**Work required**
Pictures are not part of the answer. Write out exactly the lines from the one containing "Given: Click the" through the end of the material below.

(Provided records)

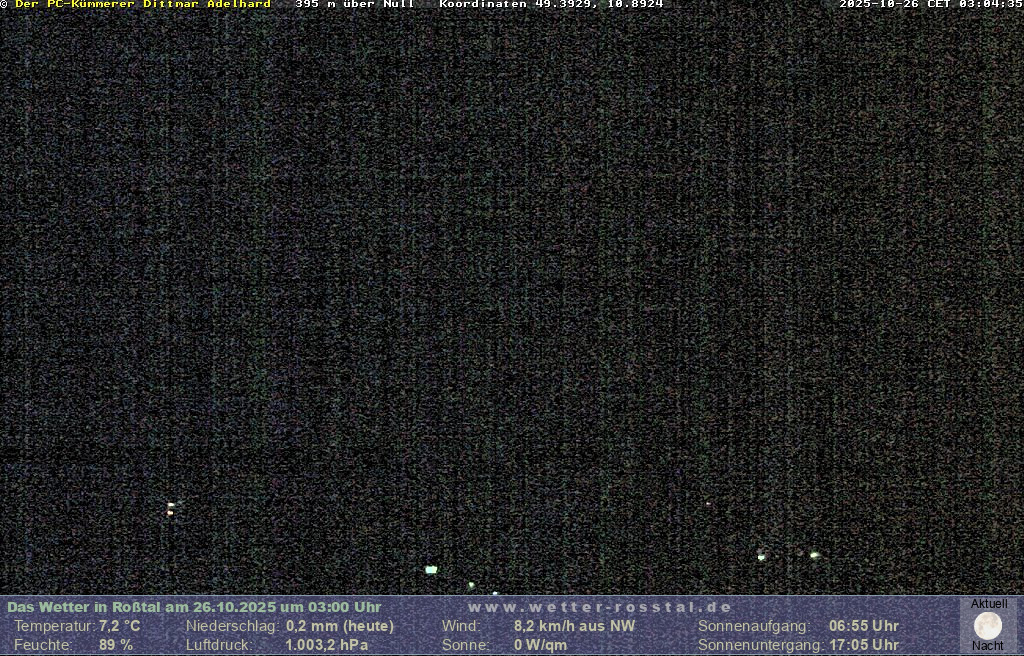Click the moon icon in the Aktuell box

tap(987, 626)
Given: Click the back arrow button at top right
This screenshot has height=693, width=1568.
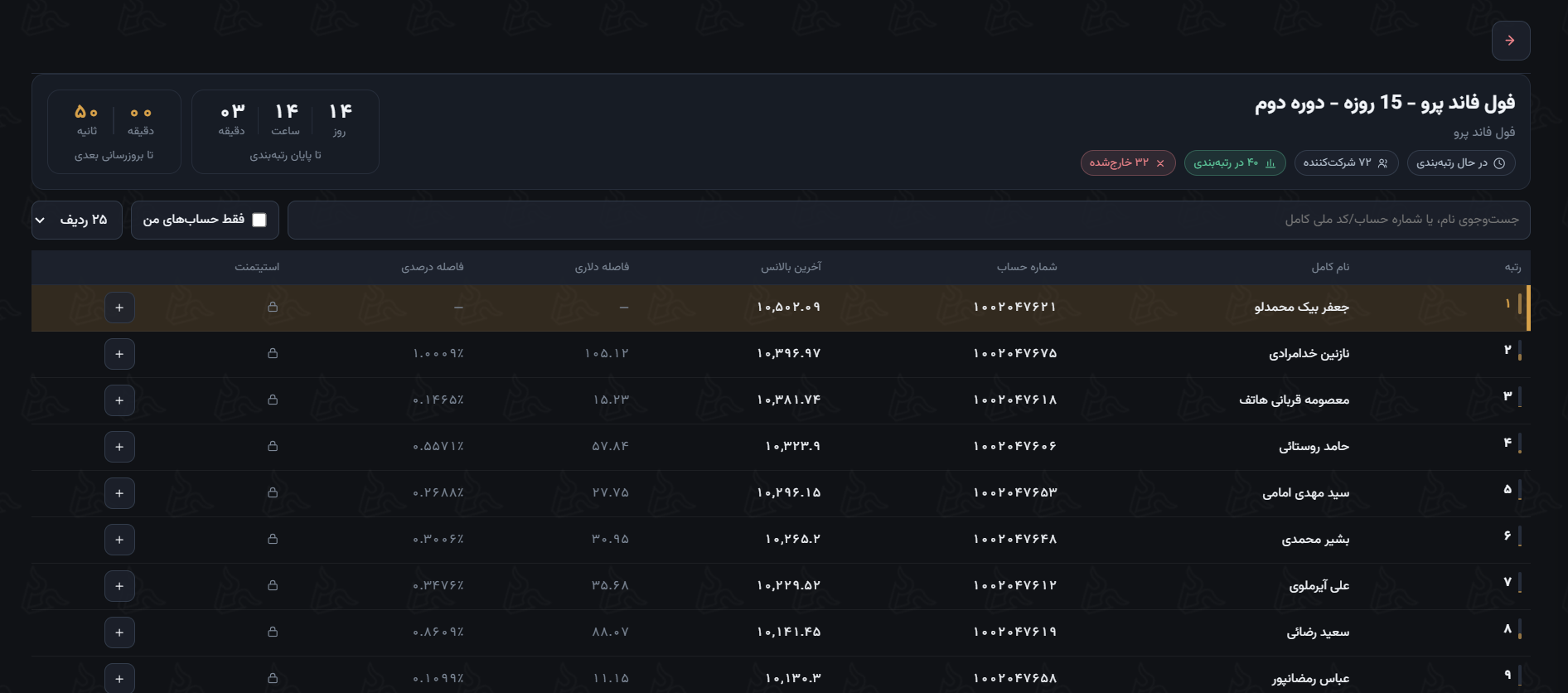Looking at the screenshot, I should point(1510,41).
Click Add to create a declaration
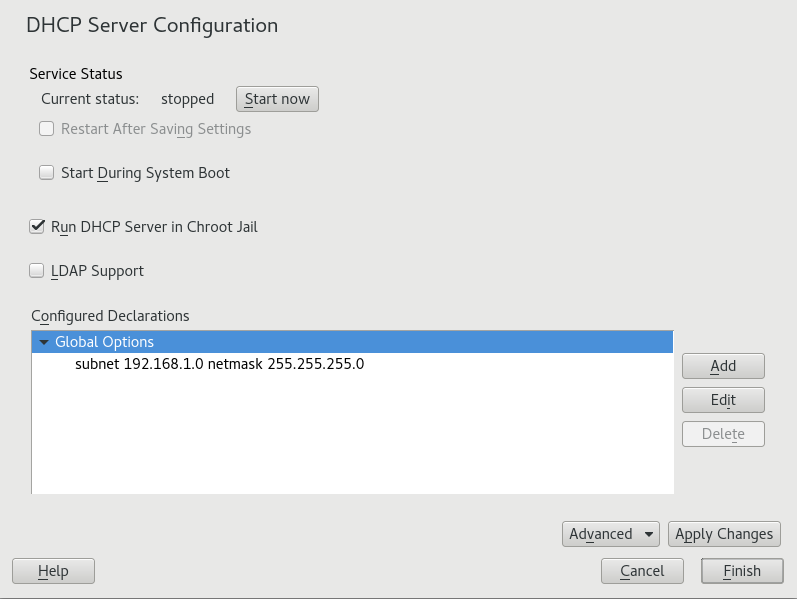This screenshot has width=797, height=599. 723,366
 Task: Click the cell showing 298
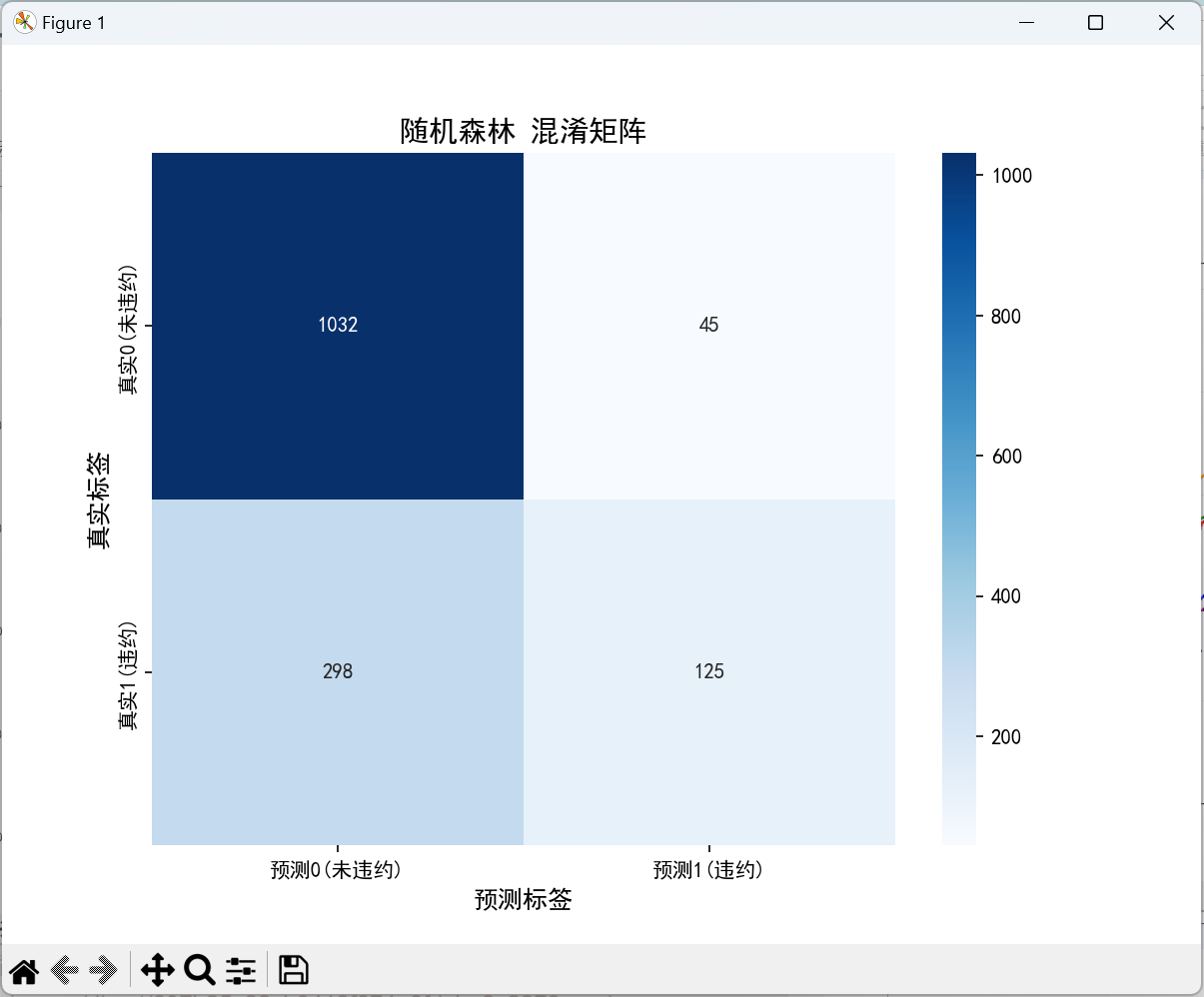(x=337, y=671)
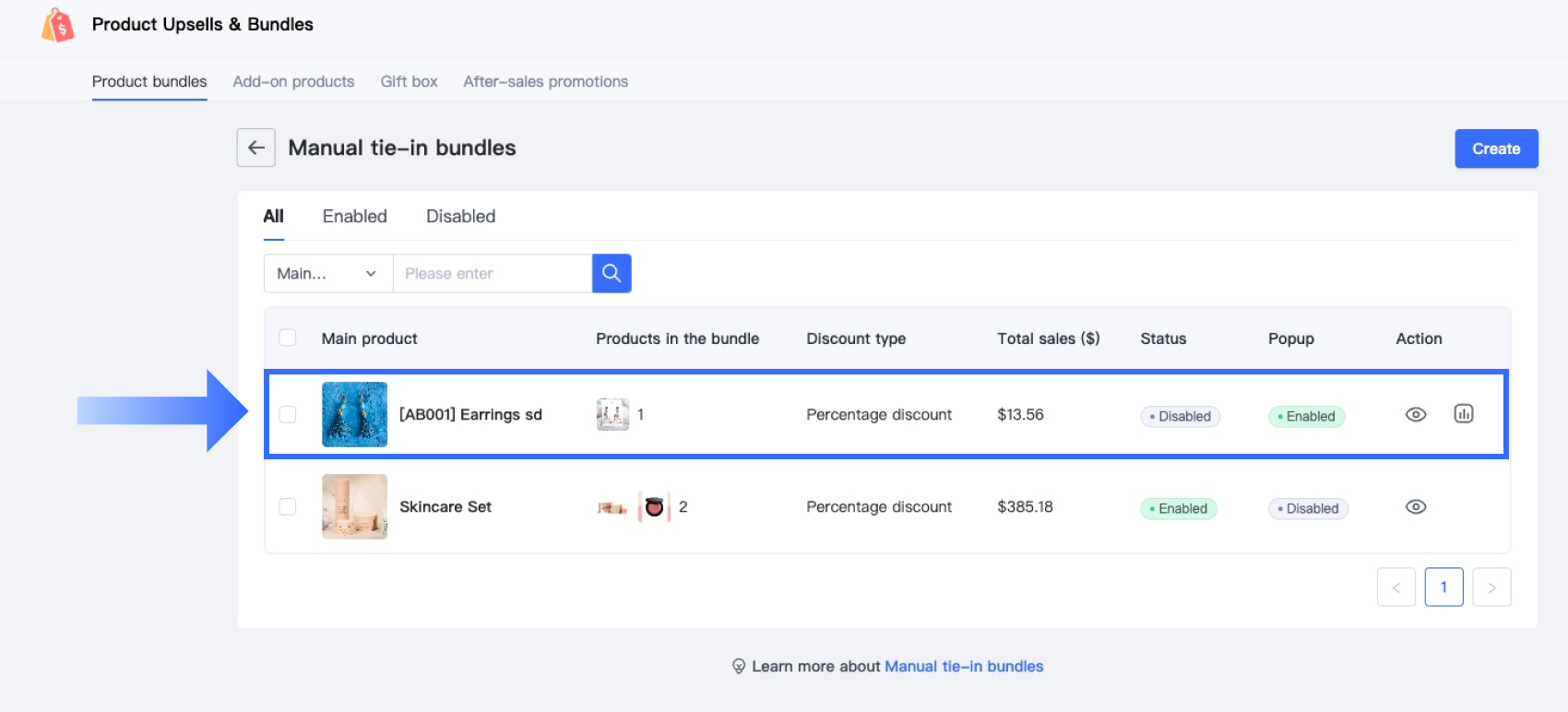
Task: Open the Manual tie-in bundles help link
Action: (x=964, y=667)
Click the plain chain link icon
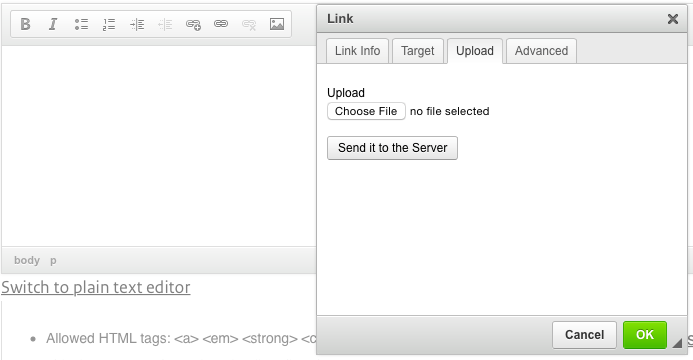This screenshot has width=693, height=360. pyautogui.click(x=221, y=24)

(End Provided records)

**Output of the exercise**
Given: Click the back arrow button at top right
This screenshot has height=693, width=1568.
Looking at the screenshot, I should point(1510,41).
Click Add to create a declaration
This screenshot has width=797, height=599. 723,366
 Task: Click the cell showing 298
(x=337, y=671)
Task: Open the Manual tie-in bundles help link
Action: (x=964, y=667)
Click the plain chain link icon
This screenshot has width=693, height=360. pyautogui.click(x=221, y=24)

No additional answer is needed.